**What you have to do**
Starting with the line that contains "This screenshot has height=967, width=725.", reproduce each line through the end of the entries exactly as written.

**Records for this task**

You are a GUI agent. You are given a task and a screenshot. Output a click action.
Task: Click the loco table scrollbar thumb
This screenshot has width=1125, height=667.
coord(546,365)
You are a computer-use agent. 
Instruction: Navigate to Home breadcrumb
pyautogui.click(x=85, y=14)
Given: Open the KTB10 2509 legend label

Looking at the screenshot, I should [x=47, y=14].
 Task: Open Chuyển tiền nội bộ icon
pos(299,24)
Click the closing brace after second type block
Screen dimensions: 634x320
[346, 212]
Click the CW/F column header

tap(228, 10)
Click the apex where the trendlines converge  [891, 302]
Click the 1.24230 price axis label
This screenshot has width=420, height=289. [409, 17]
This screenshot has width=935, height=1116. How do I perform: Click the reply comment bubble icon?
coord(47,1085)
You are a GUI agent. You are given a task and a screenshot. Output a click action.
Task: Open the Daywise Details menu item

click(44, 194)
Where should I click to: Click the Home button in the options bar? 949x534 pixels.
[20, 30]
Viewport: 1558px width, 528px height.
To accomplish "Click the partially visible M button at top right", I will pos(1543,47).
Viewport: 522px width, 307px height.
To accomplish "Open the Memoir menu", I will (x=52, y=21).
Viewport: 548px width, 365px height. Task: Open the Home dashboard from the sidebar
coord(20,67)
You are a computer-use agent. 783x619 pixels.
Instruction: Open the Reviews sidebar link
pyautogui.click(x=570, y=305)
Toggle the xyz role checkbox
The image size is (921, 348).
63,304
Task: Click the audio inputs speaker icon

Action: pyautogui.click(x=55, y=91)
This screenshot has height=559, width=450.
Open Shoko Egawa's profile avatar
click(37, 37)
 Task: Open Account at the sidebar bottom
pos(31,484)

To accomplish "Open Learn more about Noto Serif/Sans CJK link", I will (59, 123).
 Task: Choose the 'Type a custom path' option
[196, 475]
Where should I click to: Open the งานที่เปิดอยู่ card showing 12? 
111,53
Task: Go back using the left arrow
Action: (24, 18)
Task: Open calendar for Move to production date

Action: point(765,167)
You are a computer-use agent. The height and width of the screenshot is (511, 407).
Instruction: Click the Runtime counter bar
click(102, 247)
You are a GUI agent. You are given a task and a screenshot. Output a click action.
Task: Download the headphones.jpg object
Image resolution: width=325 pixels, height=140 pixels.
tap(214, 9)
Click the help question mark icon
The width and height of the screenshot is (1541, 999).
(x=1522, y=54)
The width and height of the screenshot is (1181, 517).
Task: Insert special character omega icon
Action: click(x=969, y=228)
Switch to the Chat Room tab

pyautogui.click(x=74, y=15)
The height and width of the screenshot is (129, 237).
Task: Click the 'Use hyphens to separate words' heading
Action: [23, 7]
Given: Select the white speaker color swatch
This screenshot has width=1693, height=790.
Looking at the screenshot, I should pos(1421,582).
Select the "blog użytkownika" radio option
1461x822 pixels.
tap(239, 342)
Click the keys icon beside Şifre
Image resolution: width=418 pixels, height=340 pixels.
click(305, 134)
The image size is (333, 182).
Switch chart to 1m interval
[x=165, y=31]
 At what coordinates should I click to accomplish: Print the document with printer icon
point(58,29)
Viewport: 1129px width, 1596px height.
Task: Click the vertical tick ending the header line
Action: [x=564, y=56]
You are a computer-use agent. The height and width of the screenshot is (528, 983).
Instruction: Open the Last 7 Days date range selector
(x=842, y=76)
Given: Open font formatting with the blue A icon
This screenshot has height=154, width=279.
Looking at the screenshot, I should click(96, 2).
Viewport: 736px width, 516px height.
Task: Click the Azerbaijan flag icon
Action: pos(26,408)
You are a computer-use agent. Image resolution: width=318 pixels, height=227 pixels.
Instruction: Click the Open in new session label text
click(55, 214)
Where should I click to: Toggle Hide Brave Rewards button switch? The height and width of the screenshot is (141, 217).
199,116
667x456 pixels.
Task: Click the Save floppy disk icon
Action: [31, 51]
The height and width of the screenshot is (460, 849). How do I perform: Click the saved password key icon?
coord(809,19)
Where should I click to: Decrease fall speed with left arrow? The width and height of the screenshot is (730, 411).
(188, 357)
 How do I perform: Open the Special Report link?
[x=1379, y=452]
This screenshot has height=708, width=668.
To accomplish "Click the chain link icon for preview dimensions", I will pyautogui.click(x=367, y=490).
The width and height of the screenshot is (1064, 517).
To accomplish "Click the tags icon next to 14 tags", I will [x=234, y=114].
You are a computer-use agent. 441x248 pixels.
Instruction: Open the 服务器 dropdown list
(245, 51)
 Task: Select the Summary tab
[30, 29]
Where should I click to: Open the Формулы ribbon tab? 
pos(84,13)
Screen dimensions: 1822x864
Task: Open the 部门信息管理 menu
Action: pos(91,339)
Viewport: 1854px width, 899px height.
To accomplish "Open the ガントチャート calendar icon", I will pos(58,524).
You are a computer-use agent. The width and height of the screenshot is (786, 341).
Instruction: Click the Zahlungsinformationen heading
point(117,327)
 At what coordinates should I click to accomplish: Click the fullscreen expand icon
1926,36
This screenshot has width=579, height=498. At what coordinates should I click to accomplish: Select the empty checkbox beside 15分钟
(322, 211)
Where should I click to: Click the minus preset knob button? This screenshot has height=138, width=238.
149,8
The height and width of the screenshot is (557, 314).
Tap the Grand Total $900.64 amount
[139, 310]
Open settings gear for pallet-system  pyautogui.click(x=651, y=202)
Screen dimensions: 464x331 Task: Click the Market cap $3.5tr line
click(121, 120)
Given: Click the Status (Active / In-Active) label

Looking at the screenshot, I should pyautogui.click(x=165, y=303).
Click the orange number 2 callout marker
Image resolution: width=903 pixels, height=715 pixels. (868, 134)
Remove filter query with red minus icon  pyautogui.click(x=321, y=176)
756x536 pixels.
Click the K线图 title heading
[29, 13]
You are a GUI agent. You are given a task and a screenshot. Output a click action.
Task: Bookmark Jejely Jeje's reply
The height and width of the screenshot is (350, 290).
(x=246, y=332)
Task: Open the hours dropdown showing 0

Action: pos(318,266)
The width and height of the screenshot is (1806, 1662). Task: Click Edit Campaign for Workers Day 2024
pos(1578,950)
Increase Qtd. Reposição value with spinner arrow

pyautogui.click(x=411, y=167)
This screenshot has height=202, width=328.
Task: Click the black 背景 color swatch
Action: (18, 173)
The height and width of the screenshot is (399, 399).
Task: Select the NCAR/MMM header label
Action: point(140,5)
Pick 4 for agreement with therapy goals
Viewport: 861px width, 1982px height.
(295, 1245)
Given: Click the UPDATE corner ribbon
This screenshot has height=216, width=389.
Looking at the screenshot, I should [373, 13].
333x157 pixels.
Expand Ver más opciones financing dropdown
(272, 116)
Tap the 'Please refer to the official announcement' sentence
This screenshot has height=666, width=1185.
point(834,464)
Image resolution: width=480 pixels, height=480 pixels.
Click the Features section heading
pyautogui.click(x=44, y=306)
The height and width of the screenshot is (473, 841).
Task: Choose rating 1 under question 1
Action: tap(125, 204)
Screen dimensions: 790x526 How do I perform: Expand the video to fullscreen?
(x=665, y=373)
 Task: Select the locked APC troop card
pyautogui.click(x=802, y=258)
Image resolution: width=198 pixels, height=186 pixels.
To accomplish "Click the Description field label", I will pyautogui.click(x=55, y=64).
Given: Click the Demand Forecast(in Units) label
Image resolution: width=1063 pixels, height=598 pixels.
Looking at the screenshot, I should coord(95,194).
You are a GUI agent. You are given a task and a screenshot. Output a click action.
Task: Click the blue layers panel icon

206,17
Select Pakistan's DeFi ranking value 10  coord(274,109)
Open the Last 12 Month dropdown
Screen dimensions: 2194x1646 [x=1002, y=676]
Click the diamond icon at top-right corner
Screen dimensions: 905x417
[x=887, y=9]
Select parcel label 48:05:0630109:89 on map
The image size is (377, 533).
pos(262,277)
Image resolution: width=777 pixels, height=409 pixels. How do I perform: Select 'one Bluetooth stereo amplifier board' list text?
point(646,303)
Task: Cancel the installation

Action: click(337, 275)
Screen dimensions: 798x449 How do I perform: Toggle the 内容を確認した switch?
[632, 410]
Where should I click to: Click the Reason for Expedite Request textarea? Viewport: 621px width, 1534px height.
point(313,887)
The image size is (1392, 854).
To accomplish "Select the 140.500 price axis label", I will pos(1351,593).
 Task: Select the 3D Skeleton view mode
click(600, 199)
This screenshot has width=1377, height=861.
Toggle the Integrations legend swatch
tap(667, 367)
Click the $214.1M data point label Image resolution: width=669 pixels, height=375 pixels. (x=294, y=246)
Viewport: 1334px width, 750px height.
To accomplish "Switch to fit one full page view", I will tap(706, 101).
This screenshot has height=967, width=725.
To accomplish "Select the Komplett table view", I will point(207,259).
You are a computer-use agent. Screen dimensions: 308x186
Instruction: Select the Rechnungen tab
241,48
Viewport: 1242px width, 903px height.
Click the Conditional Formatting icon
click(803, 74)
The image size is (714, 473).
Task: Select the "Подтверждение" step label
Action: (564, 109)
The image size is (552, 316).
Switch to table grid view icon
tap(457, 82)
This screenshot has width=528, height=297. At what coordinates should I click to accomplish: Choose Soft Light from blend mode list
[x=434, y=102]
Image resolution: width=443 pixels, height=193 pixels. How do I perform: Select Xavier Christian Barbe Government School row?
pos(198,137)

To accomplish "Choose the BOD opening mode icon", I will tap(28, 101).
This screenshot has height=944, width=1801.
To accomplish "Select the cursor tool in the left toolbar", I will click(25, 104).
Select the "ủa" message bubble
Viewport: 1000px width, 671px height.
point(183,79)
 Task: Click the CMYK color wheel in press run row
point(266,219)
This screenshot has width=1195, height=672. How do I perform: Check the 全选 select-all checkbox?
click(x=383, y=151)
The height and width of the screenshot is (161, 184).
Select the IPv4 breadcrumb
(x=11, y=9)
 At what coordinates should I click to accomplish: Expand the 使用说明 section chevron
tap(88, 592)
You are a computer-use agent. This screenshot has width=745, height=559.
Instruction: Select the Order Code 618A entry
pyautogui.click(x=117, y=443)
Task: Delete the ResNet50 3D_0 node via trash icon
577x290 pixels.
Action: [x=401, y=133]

**Solution to this problem**
This screenshot has height=967, width=725.
To accomplish "Select the Komplett table view", I will point(207,259).
You are a computer-use agent. Screen dimensions: 308x186
Instruction: Select the Rechnungen tab
241,48
Viewport: 1242px width, 903px height.
Click the Conditional Formatting icon
click(803, 74)
The image size is (714, 473).
Task: Select the "Подтверждение" step label
Action: (564, 109)
The image size is (552, 316).
Switch to table grid view icon
tap(457, 82)
This screenshot has width=528, height=297. At what coordinates should I click to accomplish: Choose Soft Light from blend mode list
[x=434, y=102]
Image resolution: width=443 pixels, height=193 pixels. How do I perform: Select Xavier Christian Barbe Government School row?
pos(198,137)

To accomplish "Choose the BOD opening mode icon", I will tap(28, 101).
This screenshot has height=944, width=1801.
To accomplish "Select the cursor tool in the left toolbar", I will click(25, 104).
Select the "ủa" message bubble
Viewport: 1000px width, 671px height.
point(183,79)
 Task: Click the CMYK color wheel in press run row
point(266,219)
This screenshot has width=1195, height=672. How do I perform: Check the 全选 select-all checkbox?
click(x=383, y=151)
The height and width of the screenshot is (161, 184).
Select the IPv4 breadcrumb
(x=11, y=9)
 At what coordinates should I click to accomplish: Expand the 使用说明 section chevron
tap(88, 592)
You are a computer-use agent. This screenshot has width=745, height=559.
Instruction: Select the Order Code 618A entry
pyautogui.click(x=117, y=443)
Task: Delete the ResNet50 3D_0 node via trash icon
577x290 pixels.
Action: [x=401, y=133]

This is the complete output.